### Exercise requirements
The whole listing is to be retyped exactly as it appears.

### Records shown
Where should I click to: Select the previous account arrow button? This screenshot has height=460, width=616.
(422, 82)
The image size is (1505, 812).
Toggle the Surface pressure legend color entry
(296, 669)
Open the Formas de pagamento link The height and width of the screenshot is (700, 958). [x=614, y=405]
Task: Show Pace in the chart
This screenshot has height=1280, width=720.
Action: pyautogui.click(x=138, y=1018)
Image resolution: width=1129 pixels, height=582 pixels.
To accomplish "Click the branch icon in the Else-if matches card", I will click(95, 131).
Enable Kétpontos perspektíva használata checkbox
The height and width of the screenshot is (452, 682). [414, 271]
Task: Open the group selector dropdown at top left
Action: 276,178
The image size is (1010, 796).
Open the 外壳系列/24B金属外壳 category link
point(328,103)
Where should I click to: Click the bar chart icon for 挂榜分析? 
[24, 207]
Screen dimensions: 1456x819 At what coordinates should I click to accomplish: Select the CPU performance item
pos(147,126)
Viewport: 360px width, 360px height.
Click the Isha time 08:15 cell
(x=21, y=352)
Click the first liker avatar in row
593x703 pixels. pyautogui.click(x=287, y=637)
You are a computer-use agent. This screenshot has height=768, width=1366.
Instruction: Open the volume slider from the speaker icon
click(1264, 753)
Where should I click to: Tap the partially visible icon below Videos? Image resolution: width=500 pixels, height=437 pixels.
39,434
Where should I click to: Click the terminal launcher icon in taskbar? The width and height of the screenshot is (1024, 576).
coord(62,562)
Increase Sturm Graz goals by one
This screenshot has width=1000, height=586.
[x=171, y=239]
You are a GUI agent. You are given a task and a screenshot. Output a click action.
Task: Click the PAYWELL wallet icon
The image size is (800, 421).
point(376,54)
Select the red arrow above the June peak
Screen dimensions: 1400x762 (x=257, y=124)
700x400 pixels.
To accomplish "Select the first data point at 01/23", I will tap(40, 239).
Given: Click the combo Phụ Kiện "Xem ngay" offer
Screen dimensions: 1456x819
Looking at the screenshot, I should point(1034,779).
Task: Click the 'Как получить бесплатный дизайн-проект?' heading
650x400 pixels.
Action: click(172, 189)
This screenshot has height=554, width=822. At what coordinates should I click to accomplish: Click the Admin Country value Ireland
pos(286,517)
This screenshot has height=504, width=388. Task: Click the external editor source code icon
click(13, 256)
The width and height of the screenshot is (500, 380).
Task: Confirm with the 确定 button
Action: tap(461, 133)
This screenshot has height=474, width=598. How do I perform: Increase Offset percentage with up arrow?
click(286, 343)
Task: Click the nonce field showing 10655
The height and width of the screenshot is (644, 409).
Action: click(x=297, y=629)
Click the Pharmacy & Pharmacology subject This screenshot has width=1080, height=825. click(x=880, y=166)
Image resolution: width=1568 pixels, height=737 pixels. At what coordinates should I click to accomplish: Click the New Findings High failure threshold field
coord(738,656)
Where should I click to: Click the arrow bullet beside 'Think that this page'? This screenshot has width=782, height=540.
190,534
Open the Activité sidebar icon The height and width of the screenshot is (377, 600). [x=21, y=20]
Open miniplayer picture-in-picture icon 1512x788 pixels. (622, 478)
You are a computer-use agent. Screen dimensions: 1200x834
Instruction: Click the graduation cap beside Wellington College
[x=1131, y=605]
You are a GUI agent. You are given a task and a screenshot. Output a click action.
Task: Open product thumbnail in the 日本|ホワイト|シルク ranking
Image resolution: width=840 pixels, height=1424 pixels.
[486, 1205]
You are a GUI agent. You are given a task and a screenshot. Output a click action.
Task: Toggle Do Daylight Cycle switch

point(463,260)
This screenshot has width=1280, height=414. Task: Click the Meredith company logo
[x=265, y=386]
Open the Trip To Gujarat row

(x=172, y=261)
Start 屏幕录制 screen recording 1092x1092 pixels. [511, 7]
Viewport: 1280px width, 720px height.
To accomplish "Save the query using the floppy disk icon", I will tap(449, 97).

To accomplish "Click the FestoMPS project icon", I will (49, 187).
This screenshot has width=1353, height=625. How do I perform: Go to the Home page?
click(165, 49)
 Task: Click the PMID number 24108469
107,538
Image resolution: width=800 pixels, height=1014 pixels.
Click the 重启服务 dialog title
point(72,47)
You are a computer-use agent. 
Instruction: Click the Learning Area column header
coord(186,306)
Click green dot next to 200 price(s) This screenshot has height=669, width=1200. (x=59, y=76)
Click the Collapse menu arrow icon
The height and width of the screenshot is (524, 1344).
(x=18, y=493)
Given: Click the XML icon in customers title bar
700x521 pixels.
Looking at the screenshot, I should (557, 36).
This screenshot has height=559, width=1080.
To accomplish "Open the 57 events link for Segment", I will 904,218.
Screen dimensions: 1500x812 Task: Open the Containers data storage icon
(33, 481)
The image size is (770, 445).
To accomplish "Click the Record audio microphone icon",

### Task result
Where should I click to: Select the previous account arrow button? This screenshot has height=460, width=616.
(422, 82)
The image size is (1505, 812).
Toggle the Surface pressure legend color entry
(296, 669)
Open the Formas de pagamento link The height and width of the screenshot is (700, 958). [x=614, y=405]
Task: Show Pace in the chart
This screenshot has height=1280, width=720.
Action: pyautogui.click(x=138, y=1018)
Image resolution: width=1129 pixels, height=582 pixels.
To accomplish "Click the branch icon in the Else-if matches card", I will click(95, 131).
Enable Kétpontos perspektíva használata checkbox
The height and width of the screenshot is (452, 682). [414, 271]
Task: Open the group selector dropdown at top left
Action: 276,178
The image size is (1010, 796).
Open the 外壳系列/24B金属外壳 category link
point(328,103)
Where should I click to: Click the bar chart icon for 挂榜分析? 
[24, 207]
Screen dimensions: 1456x819 At what coordinates should I click to accomplish: Select the CPU performance item
pos(147,126)
Viewport: 360px width, 360px height.
Click the Isha time 08:15 cell
(x=21, y=352)
Click the first liker avatar in row
593x703 pixels. pyautogui.click(x=287, y=637)
You are a computer-use agent. This screenshot has height=768, width=1366.
Instruction: Open the volume slider from the speaker icon
click(1264, 753)
Where should I click to: Tap the partially visible icon below Videos? Image resolution: width=500 pixels, height=437 pixels.
39,434
Where should I click to: Click the terminal launcher icon in taskbar? The width and height of the screenshot is (1024, 576).
coord(62,562)
Increase Sturm Graz goals by one
This screenshot has width=1000, height=586.
[x=171, y=239]
You are a GUI agent. You are given a task and a screenshot. Output a click action.
Task: Click the PAYWELL wallet icon
The image size is (800, 421).
point(376,54)
Select the red arrow above the June peak
Screen dimensions: 1400x762 (x=257, y=124)
700x400 pixels.
To accomplish "Select the first data point at 01/23", I will tap(40, 239).
Given: Click the combo Phụ Kiện "Xem ngay" offer
Screen dimensions: 1456x819
Looking at the screenshot, I should point(1034,779).
Task: Click the 'Как получить бесплатный дизайн-проект?' heading
650x400 pixels.
Action: click(172, 189)
This screenshot has height=554, width=822. At what coordinates should I click to accomplish: Click the Admin Country value Ireland
pos(286,517)
This screenshot has height=504, width=388. Task: Click the external editor source code icon
click(13, 256)
The width and height of the screenshot is (500, 380).
Task: Confirm with the 确定 button
Action: tap(461, 133)
This screenshot has height=474, width=598. How do I perform: Increase Offset percentage with up arrow?
click(286, 343)
Task: Click the nonce field showing 10655
The height and width of the screenshot is (644, 409).
Action: click(x=297, y=629)
Click the Pharmacy & Pharmacology subject This screenshot has width=1080, height=825. click(x=880, y=166)
Image resolution: width=1568 pixels, height=737 pixels. At what coordinates should I click to accomplish: Click the New Findings High failure threshold field
coord(738,656)
Where should I click to: Click the arrow bullet beside 'Think that this page'? This screenshot has width=782, height=540.
190,534
Open the Activité sidebar icon The height and width of the screenshot is (377, 600). [x=21, y=20]
Open miniplayer picture-in-picture icon 1512x788 pixels. (622, 478)
You are a computer-use agent. Screen dimensions: 1200x834
Instruction: Click the graduation cap beside Wellington College
[x=1131, y=605]
You are a GUI agent. You are given a task and a screenshot. Output a click action.
Task: Open product thumbnail in the 日本|ホワイト|シルク ranking
Image resolution: width=840 pixels, height=1424 pixels.
[486, 1205]
You are a GUI agent. You are given a task and a screenshot. Output a click action.
Task: Toggle Do Daylight Cycle switch

point(463,260)
This screenshot has width=1280, height=414. Task: Click the Meredith company logo
[x=265, y=386]
Open the Trip To Gujarat row

(x=172, y=261)
Start 屏幕录制 screen recording 1092x1092 pixels. [511, 7]
Viewport: 1280px width, 720px height.
To accomplish "Save the query using the floppy disk icon", I will tap(449, 97).

To accomplish "Click the FestoMPS project icon", I will (49, 187).
This screenshot has width=1353, height=625. How do I perform: Go to the Home page?
click(165, 49)
 Task: Click the PMID number 24108469
107,538
Image resolution: width=800 pixels, height=1014 pixels.
Click the 重启服务 dialog title
point(72,47)
You are a computer-use agent. 
Instruction: Click the Learning Area column header
coord(186,306)
Click green dot next to 200 price(s) This screenshot has height=669, width=1200. (x=59, y=76)
Click the Collapse menu arrow icon
The height and width of the screenshot is (524, 1344).
(x=18, y=493)
Given: Click the XML icon in customers title bar
700x521 pixels.
Looking at the screenshot, I should (557, 36).
This screenshot has height=559, width=1080.
To accomplish "Open the 57 events link for Segment", I will 904,218.
Screen dimensions: 1500x812 Task: Open the Containers data storage icon
(33, 481)
The image size is (770, 445).
To accomplish "Click the Record audio microphone icon",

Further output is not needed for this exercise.